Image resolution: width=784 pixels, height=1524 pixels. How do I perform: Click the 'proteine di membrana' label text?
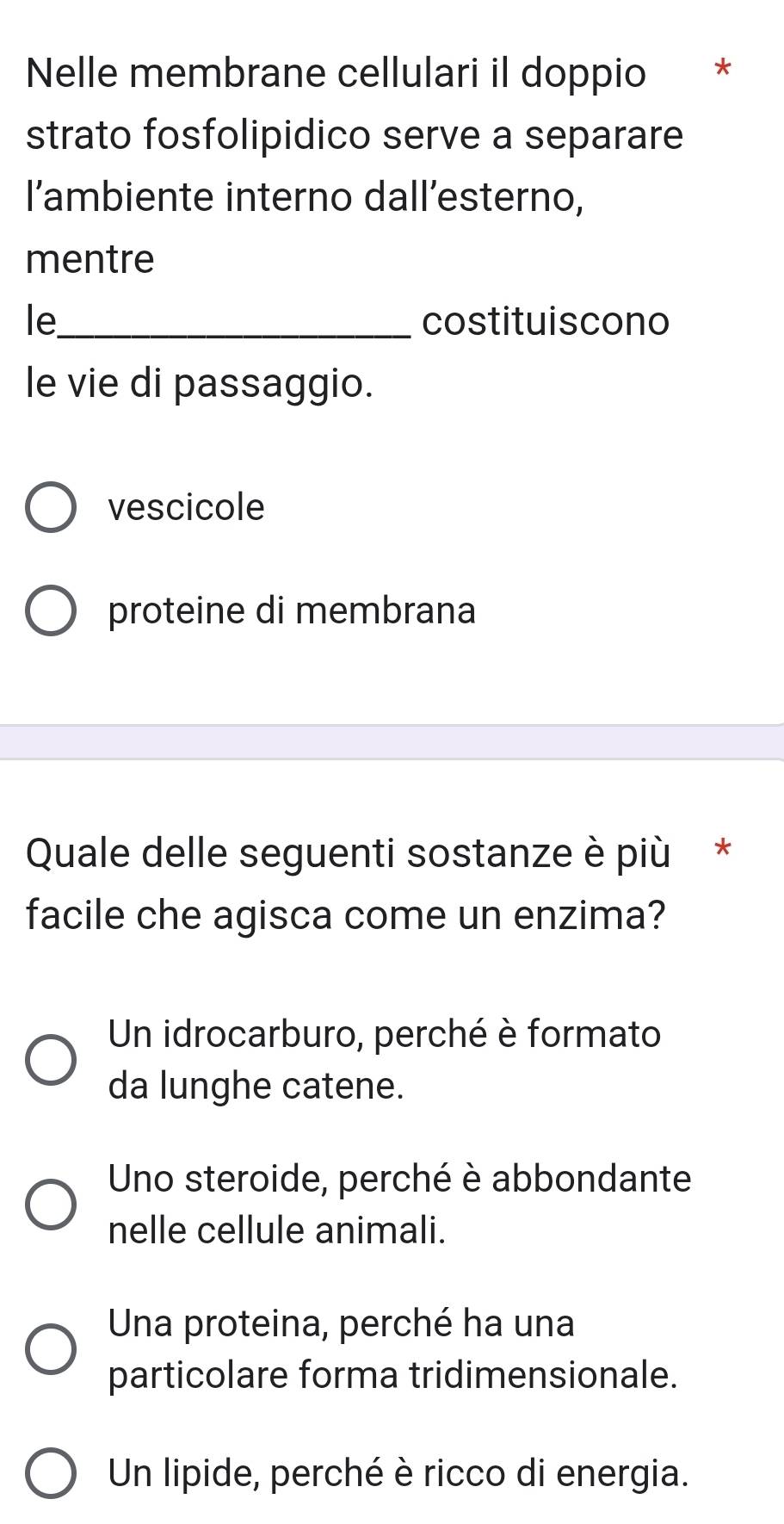[x=293, y=610]
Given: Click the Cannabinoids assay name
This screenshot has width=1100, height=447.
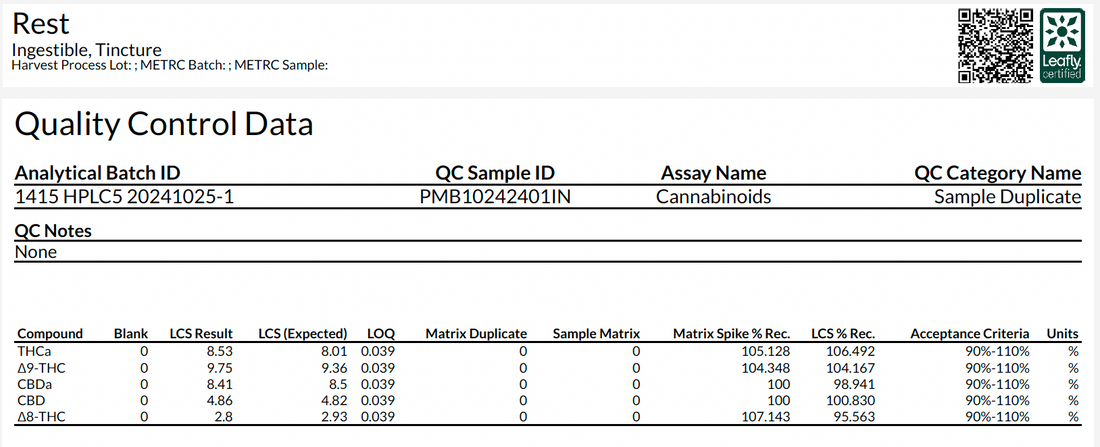Looking at the screenshot, I should click(x=713, y=197).
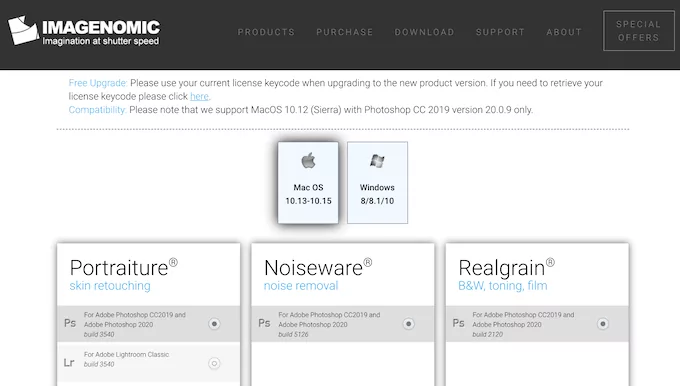This screenshot has width=680, height=386.
Task: Click the Imagenomic logo icon
Action: point(23,30)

= = = =

> **TASK PROMPT**:
Print the stretch of the data from the line with "Given: Click the Cannabinoids assay name" through its last line, exactly and with both ends kept. Omit pictures.

> **SOLUTION**:
Given: Click the Cannabinoids assay name
This screenshot has width=1100, height=447.
Looking at the screenshot, I should click(x=713, y=197).
This screenshot has width=680, height=386.
Task: Click the Imagenomic logo icon
Action: point(23,30)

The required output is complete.